Set problem – Copy the following entries exactly as they appear, without changing anything.

Provided entries –
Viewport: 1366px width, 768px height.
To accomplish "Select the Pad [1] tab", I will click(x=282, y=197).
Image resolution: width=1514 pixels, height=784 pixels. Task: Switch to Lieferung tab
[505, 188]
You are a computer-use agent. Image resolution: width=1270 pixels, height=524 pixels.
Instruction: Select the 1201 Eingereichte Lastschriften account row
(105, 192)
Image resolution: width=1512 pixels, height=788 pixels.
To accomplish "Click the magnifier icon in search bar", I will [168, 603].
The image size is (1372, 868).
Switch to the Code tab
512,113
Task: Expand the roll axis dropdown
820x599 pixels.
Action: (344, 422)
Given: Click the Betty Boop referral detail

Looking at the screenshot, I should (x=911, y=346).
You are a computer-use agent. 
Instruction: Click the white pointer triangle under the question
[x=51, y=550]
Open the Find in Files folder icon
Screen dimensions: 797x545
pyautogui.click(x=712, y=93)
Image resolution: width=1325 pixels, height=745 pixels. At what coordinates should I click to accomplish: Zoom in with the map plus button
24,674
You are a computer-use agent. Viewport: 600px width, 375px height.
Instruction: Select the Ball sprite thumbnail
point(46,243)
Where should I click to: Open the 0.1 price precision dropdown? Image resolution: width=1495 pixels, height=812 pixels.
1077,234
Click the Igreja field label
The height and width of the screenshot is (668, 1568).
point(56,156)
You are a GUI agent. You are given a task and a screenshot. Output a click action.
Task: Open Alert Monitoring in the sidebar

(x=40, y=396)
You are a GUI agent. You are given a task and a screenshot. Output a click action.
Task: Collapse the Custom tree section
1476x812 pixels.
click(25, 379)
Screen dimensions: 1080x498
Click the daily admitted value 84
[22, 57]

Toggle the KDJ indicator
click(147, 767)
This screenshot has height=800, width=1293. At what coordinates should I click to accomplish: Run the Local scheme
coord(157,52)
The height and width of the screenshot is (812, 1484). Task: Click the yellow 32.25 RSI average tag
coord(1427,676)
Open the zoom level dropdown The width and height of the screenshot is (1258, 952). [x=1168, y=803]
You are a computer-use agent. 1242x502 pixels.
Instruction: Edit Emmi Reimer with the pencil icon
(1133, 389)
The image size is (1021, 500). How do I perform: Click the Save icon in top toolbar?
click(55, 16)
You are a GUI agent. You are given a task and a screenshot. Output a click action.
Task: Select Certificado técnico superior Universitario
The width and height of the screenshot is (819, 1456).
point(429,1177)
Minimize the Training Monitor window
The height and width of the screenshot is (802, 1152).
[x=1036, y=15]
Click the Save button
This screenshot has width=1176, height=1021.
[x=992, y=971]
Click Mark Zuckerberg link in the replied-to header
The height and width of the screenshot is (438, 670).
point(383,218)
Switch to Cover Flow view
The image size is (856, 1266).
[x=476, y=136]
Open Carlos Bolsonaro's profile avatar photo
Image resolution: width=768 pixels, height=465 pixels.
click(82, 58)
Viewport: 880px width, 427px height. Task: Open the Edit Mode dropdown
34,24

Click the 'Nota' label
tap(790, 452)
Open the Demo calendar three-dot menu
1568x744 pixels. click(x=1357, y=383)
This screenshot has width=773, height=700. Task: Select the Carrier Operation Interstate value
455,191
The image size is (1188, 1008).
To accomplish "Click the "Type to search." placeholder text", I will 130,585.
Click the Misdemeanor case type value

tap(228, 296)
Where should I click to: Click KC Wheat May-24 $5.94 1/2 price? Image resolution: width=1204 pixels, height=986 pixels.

Full response –
Viewport: 1366px width, 768px height.
To accomplish "Select the Pad [1] tab", I will click(x=282, y=197).
Image resolution: width=1514 pixels, height=784 pixels. Task: Switch to Lieferung tab
[505, 188]
You are a computer-use agent. Image resolution: width=1270 pixels, height=524 pixels.
Instruction: Select the 1201 Eingereichte Lastschriften account row
(105, 192)
Image resolution: width=1512 pixels, height=788 pixels.
To accomplish "Click the magnifier icon in search bar", I will [168, 603].
The image size is (1372, 868).
Switch to the Code tab
512,113
Task: Expand the roll axis dropdown
820x599 pixels.
Action: (344, 422)
Given: Click the Betty Boop referral detail

Looking at the screenshot, I should (x=911, y=346).
You are a computer-use agent. 
Instruction: Click the white pointer triangle under the question
[x=51, y=550]
Open the Find in Files folder icon
Screen dimensions: 797x545
pyautogui.click(x=712, y=93)
Image resolution: width=1325 pixels, height=745 pixels. At what coordinates should I click to accomplish: Zoom in with the map plus button
24,674
You are a computer-use agent. Viewport: 600px width, 375px height.
Instruction: Select the Ball sprite thumbnail
point(46,243)
Where should I click to: Open the 0.1 price precision dropdown? Image resolution: width=1495 pixels, height=812 pixels.
1077,234
Click the Igreja field label
The height and width of the screenshot is (668, 1568).
point(56,156)
You are a GUI agent. You are given a task and a screenshot. Output a click action.
Task: Open Alert Monitoring in the sidebar

(x=40, y=396)
You are a GUI agent. You are given a task and a screenshot. Output a click action.
Task: Collapse the Custom tree section
1476x812 pixels.
click(25, 379)
Screen dimensions: 1080x498
Click the daily admitted value 84
[22, 57]

Toggle the KDJ indicator
click(147, 767)
This screenshot has height=800, width=1293. At what coordinates should I click to accomplish: Run the Local scheme
coord(157,52)
The height and width of the screenshot is (812, 1484). Task: Click the yellow 32.25 RSI average tag
coord(1427,676)
Open the zoom level dropdown The width and height of the screenshot is (1258, 952). [x=1168, y=803]
You are a computer-use agent. 1242x502 pixels.
Instruction: Edit Emmi Reimer with the pencil icon
(1133, 389)
The image size is (1021, 500). How do I perform: Click the Save icon in top toolbar?
click(55, 16)
You are a GUI agent. You are given a task and a screenshot. Output a click action.
Task: Select Certificado técnico superior Universitario
The width and height of the screenshot is (819, 1456).
point(429,1177)
Minimize the Training Monitor window
The height and width of the screenshot is (802, 1152).
[x=1036, y=15]
Click the Save button
This screenshot has width=1176, height=1021.
[x=992, y=971]
Click Mark Zuckerberg link in the replied-to header
The height and width of the screenshot is (438, 670).
point(383,218)
Switch to Cover Flow view
The image size is (856, 1266).
[x=476, y=136]
Open Carlos Bolsonaro's profile avatar photo
Image resolution: width=768 pixels, height=465 pixels.
click(82, 58)
Viewport: 880px width, 427px height. Task: Open the Edit Mode dropdown
34,24

Click the 'Nota' label
tap(790, 452)
Open the Demo calendar three-dot menu
1568x744 pixels. click(x=1357, y=383)
This screenshot has width=773, height=700. Task: Select the Carrier Operation Interstate value
455,191
The image size is (1188, 1008).
To accomplish "Click the "Type to search." placeholder text", I will 130,585.
Click the Misdemeanor case type value

tap(228, 296)
Where should I click to: Click KC Wheat May-24 $5.94 1/2 price? Image resolution: width=1204 pixels, height=986 pixels.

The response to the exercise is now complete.